Lochmüller Lab

We are excited to share that two of our research team members have received competitive funding awards from the Canadian Institutes of Health Research (CIHR) to support their projects.

Academic awards for individual trainees not only provide vital funding for our lab members to pursue their research projects but also act as important recognition of their academic success that helps them to launch their future scientific careers. We are proud of our talented team members and delighted to share details of the successful awards here.

Dr. Haley Geertsma awarded Canada postdoctoral research award

Postdoctoral fellow Dr. Haley Geertsma was awarded a two-year postdoctoral fellowship from CIHR. This award provides $70 000 per year for a 2-year term to support Haley’s project: Using iPSC-derived neurons to identify novel biomarkers and drug candidates for myotonic dystrophy type 1. Although we know the underlying cause of Myotonic Dystrophy type 1, there remain no disease-modifying therapeutic options. Dr. Geertsma will use induced pluripotent stem cells donated from people with Myotonic Dystrophy to generate neurons. These neurons will be used to understand the biology of Myotonic Dystrophy to discover brain-specific markers of disease and therapeutic targets. Together, this work will bridge the gap in our understanding of Myotonic Dystrophy through the study of human cells, enabling a faster translation of our results into clinical trial to directly impact those affected by Myotonic Dystrophy.

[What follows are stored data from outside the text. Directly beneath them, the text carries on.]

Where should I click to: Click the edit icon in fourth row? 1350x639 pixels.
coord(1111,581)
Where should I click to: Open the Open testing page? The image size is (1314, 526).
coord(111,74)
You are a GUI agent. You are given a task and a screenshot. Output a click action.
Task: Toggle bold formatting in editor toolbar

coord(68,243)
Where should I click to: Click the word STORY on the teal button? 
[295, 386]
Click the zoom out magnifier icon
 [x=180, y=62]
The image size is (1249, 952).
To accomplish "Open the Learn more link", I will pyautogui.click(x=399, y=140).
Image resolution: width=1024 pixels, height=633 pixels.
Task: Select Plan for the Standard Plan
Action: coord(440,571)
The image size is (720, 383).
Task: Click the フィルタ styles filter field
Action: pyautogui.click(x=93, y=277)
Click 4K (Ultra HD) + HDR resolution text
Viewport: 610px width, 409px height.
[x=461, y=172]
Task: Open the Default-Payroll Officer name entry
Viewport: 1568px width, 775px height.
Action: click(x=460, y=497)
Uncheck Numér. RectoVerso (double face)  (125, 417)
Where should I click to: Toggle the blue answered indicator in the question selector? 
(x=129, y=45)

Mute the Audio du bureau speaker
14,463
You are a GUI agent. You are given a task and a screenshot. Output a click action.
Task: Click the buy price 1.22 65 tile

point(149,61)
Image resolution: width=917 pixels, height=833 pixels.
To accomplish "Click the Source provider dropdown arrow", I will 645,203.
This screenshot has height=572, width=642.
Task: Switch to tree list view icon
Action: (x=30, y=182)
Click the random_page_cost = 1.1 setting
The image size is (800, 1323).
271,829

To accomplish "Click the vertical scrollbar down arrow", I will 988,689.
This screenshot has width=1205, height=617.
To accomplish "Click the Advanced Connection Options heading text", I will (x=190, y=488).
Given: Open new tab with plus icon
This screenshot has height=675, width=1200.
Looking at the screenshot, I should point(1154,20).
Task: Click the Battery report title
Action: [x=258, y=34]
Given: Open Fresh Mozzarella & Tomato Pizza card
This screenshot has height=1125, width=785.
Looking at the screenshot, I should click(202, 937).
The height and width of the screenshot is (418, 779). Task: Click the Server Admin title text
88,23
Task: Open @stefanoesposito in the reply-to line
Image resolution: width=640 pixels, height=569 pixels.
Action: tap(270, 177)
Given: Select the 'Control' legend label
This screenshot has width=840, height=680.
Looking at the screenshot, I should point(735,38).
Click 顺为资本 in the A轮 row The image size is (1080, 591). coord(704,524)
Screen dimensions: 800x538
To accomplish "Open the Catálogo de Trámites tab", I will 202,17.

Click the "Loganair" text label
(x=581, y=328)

Ozge Aksel Kilicarslan awarded Canada graduate scholarship doctoral award

PhD student Ozge Aksel Kilicarslan was awarded a three-year Canada Graduate Scholarship Doctoral Award (CGS-D) from CIHR. This award provides $40,000 per year for a 3-year term to support Ozge’s PhD project, which aims to improve genetic diagnosis for children with neuromuscular disorders through the application of artificial intelligence, computational genomics, and functional validation studies. Her research will analyze genome data from 500 patients with unsolved NMDs to identify disease-causing genetic variants, discover new disease genes, and uncover novel mechanisms of disease using computational approaches, cell and animal models, and international collaboration.